_Given data_
++++++

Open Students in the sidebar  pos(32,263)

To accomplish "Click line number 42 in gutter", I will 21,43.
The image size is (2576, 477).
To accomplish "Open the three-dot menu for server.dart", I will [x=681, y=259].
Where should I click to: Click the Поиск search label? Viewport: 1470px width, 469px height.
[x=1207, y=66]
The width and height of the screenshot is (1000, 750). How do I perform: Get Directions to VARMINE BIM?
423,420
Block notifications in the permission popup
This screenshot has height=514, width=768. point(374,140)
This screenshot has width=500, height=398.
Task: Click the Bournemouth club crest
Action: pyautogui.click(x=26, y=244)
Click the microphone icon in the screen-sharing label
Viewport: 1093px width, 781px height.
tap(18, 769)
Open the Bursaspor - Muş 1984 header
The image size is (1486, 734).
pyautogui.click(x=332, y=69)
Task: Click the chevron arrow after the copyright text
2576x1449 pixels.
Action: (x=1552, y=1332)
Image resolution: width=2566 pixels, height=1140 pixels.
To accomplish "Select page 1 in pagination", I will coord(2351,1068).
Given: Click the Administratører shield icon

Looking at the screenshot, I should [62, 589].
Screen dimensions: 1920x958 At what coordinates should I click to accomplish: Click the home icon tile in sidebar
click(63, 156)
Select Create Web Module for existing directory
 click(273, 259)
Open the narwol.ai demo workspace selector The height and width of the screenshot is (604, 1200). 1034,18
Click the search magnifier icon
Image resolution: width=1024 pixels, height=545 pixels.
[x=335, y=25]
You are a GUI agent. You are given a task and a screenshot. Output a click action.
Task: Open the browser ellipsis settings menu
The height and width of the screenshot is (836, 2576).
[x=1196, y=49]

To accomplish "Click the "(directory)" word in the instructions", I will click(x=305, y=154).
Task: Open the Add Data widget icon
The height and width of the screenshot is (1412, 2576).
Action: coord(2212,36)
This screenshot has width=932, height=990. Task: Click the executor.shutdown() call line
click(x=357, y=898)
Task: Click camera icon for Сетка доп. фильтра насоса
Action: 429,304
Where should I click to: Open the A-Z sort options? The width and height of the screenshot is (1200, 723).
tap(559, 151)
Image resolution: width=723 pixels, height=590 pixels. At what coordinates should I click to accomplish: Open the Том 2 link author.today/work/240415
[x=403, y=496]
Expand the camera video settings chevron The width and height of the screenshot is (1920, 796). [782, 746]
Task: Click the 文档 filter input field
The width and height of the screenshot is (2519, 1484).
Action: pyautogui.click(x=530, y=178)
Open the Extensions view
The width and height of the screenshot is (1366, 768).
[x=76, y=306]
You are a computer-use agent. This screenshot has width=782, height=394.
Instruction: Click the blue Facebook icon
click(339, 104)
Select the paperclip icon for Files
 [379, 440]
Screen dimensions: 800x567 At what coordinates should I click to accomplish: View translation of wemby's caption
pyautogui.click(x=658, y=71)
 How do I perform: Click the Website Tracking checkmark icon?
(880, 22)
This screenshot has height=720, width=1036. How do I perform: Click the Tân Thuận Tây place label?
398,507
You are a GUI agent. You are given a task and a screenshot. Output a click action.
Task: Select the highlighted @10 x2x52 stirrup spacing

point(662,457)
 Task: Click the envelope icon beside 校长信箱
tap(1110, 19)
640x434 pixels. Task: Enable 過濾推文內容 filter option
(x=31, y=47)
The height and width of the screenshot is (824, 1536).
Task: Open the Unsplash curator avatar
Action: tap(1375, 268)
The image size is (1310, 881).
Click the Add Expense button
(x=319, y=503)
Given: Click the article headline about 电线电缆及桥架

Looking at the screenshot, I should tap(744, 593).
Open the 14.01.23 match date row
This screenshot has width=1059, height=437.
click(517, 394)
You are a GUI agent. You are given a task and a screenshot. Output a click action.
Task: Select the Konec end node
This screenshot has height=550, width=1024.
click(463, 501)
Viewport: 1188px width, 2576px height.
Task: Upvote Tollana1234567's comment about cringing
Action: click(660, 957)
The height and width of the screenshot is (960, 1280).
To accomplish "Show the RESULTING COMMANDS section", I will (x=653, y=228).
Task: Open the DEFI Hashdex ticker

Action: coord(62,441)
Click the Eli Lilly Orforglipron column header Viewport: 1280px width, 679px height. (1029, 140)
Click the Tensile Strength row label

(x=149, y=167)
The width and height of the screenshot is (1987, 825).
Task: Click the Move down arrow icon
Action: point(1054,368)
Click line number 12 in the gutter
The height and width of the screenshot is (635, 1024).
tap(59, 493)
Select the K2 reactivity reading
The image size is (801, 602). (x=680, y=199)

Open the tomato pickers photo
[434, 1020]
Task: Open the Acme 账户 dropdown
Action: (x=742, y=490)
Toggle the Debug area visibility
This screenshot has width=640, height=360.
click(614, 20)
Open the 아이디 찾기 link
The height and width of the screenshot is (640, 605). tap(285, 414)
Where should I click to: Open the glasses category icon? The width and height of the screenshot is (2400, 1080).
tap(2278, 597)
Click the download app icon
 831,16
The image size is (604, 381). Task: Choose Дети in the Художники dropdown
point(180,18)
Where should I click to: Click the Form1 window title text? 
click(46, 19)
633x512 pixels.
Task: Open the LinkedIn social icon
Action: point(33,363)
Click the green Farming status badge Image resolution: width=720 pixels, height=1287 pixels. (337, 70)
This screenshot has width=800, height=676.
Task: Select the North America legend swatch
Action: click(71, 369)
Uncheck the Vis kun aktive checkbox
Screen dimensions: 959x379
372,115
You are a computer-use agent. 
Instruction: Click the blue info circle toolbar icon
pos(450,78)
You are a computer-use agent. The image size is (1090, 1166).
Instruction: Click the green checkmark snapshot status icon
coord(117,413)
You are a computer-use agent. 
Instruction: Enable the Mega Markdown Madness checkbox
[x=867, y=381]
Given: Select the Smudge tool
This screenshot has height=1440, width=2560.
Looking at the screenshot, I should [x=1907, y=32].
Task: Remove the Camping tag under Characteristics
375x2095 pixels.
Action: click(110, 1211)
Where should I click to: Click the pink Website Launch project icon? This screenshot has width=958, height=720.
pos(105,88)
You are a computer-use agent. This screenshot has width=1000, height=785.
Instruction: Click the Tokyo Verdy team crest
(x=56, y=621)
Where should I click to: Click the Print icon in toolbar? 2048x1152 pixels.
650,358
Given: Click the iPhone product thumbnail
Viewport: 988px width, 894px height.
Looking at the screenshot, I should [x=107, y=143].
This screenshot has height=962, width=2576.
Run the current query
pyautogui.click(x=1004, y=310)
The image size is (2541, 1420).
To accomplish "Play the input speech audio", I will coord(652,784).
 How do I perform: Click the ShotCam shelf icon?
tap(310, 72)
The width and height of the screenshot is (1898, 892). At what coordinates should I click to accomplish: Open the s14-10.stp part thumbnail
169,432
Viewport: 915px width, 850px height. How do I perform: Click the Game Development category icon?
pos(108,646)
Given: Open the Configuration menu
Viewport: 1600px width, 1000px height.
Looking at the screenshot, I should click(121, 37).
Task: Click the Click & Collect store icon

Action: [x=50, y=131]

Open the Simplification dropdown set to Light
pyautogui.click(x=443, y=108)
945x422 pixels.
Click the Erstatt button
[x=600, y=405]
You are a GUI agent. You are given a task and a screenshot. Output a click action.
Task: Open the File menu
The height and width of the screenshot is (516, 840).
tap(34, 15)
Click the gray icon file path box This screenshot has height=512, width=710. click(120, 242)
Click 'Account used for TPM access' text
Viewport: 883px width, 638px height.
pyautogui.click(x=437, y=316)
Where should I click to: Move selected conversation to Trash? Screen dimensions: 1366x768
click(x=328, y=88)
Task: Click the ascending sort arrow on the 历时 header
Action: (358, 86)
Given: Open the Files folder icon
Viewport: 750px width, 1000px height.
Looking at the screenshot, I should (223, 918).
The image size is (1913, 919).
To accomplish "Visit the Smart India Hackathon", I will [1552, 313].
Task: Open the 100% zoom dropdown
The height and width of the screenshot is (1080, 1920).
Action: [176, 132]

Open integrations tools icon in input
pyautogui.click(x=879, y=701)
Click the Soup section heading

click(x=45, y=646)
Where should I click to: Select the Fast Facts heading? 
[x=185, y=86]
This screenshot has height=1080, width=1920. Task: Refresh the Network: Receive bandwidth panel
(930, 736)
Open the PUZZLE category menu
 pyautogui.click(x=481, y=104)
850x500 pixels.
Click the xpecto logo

++++++

_Do this_
Render the records as a Markdown table with the columns Index and Entry. Begin at the line that contains "Open the Simplification dropdown set to Light" and stop after the line that contains "Click the gray", numbering each line and omitting any blank lines.

_The output_
| Index | Entry |
|---|---|
| 1 | Open the Simplification dropdown set to Light |
| 2 | pyautogui.click(x=443, y=108) |
| 3 | 945x422 pixels. |
| 4 | Click the Erstatt button |
| 5 | [x=600, y=405] |
| 6 | You are a GUI agent. You are given a task and a screenshot. Output a click action. |
| 7 | Task: Open the File menu |
| 8 | The height and width of the screenshot is (516, 840). |
| 9 | tap(34, 15) |
| 10 | Click the gray icon file path box This screenshot has height=512, width=710. click(120, 242) |